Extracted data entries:
◆ ◆ ◆ ◆ ◆

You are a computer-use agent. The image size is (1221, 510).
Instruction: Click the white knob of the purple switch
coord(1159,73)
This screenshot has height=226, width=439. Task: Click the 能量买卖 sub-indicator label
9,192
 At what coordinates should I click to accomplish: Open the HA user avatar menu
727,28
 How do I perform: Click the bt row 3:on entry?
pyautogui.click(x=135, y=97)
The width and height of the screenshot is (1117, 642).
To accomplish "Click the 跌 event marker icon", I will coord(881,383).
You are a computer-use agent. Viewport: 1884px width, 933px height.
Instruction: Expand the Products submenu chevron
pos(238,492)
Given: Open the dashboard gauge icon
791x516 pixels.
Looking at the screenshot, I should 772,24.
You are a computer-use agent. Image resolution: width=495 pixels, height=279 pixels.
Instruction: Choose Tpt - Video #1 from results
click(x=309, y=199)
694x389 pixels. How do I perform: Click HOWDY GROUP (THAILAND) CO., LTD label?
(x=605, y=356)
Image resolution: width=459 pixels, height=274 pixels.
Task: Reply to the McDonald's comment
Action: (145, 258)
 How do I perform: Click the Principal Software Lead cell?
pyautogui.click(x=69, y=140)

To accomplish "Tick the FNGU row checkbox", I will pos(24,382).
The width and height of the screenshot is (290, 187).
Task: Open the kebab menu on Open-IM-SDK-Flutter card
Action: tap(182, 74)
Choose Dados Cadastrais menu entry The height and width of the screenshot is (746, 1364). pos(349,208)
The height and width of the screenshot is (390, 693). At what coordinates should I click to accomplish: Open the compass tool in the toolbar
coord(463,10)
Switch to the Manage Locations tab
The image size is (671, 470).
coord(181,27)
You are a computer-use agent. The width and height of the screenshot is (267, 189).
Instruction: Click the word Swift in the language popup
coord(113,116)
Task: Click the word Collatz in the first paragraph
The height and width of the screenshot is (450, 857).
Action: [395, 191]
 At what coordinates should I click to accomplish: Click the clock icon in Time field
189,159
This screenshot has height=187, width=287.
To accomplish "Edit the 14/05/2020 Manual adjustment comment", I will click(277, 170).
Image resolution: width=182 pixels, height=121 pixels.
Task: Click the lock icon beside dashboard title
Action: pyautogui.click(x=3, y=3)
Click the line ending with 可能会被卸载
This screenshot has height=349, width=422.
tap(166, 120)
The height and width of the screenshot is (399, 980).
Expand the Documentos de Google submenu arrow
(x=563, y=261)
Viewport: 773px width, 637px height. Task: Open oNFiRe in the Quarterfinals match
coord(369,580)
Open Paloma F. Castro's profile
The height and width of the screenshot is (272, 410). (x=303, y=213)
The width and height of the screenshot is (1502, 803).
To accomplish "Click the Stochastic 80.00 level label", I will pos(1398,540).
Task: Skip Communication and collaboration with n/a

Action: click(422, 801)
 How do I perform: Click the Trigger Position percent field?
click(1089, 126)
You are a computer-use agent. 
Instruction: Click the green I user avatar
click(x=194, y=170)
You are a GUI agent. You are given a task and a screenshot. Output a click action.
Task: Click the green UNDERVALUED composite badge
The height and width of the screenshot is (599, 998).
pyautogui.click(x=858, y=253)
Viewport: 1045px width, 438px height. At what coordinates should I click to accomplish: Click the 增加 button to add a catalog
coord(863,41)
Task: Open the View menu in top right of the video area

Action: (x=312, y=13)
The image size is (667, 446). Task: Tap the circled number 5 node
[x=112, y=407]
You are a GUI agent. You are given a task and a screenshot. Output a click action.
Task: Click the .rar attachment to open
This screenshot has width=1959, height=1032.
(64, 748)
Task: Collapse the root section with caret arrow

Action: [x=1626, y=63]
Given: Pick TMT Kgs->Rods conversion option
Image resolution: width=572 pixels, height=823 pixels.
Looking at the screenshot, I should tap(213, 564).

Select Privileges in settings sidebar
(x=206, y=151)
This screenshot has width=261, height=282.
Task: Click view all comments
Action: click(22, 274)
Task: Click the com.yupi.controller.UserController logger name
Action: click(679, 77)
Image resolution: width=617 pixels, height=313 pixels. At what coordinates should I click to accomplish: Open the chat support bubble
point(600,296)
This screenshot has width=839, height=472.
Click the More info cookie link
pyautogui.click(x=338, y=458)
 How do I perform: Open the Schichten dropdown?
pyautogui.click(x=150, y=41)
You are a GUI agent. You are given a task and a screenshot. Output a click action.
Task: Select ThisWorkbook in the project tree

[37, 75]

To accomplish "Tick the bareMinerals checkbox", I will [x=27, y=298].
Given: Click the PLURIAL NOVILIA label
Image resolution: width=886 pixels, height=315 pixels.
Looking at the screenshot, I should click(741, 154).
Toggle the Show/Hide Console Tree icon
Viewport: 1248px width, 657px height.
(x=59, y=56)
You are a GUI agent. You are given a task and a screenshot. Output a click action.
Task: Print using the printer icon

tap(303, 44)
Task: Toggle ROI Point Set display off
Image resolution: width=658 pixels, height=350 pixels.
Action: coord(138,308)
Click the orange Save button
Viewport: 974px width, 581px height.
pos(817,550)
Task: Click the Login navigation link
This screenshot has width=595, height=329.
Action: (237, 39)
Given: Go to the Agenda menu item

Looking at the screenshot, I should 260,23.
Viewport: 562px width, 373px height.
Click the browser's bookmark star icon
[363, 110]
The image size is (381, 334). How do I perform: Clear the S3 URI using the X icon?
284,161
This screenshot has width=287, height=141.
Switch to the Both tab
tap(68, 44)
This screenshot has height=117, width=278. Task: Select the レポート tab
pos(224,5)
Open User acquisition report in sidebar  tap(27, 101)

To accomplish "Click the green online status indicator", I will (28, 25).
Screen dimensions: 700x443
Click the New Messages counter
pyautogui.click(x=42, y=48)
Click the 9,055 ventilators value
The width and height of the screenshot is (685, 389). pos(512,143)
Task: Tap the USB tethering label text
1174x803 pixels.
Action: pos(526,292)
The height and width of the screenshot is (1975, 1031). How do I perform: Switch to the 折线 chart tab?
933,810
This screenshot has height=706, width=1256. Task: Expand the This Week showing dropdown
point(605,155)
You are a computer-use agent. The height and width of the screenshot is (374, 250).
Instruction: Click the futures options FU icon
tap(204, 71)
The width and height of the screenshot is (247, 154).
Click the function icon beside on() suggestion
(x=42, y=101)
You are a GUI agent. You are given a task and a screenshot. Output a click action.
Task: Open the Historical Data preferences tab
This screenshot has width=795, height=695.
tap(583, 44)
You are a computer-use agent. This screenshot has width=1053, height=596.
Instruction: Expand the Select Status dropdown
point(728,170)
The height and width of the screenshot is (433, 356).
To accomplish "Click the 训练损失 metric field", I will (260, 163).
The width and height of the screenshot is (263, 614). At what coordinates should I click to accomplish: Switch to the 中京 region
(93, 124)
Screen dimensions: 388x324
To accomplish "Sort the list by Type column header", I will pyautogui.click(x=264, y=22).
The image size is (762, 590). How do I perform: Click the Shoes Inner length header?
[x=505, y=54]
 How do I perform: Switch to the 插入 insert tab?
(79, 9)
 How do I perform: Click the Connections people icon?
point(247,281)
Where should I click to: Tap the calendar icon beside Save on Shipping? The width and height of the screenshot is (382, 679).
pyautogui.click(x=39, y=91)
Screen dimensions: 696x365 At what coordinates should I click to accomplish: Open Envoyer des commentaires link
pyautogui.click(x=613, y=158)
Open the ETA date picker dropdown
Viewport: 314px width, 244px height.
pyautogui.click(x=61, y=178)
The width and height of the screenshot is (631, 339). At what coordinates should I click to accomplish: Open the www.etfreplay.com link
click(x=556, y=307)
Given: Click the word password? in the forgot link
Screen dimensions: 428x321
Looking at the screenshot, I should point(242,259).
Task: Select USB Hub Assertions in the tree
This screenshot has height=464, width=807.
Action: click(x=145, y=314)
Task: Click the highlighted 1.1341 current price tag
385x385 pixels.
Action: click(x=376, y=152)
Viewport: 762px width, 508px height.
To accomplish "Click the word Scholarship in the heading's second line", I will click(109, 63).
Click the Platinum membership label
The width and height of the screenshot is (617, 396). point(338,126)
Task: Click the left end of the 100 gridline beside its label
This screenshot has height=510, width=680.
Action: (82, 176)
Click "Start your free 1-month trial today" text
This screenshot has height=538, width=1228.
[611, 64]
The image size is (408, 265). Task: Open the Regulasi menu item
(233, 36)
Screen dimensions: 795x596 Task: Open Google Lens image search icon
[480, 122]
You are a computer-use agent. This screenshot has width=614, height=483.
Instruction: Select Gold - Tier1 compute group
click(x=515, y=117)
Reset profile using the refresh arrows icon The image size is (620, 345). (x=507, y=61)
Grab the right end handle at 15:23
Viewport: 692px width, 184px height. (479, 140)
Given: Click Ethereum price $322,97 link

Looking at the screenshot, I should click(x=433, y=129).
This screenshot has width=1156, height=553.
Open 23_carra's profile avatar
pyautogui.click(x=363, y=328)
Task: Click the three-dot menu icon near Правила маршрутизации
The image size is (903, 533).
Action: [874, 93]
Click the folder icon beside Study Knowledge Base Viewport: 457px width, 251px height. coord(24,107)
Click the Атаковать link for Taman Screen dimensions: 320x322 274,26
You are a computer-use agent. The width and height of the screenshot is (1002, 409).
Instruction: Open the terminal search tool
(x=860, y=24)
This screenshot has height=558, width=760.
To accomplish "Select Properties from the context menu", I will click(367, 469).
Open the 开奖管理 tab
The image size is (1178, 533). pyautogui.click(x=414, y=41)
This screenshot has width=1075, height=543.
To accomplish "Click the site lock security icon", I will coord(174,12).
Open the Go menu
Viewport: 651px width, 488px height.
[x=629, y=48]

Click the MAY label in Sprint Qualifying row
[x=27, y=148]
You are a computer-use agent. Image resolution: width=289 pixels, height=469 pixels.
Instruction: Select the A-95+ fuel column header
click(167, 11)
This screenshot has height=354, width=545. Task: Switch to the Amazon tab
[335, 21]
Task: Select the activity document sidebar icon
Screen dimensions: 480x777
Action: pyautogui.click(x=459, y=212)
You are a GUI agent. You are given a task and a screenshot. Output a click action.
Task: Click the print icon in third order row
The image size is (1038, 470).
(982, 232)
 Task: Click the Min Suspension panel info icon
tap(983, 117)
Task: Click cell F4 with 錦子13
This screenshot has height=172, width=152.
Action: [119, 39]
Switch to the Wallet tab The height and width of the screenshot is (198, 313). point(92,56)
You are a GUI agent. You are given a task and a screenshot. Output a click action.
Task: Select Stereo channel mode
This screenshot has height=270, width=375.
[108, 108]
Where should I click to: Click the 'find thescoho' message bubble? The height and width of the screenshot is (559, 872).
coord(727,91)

◆ ◆ ◆ ◆ ◆

### PROBLEM DESCRIPTION
Above are records; repeat only the lines starting at the line with "Instruction: Click the word" and ending at the line with "This screenshot has height=187, width=287.", exactly as they appear, both included.

### REPLY
Instruction: Click the word Swift in the language popup
coord(113,116)
Task: Click the word Collatz in the first paragraph
The height and width of the screenshot is (450, 857).
Action: [395, 191]
 At what coordinates should I click to accomplish: Click the clock icon in Time field
189,159
This screenshot has height=187, width=287.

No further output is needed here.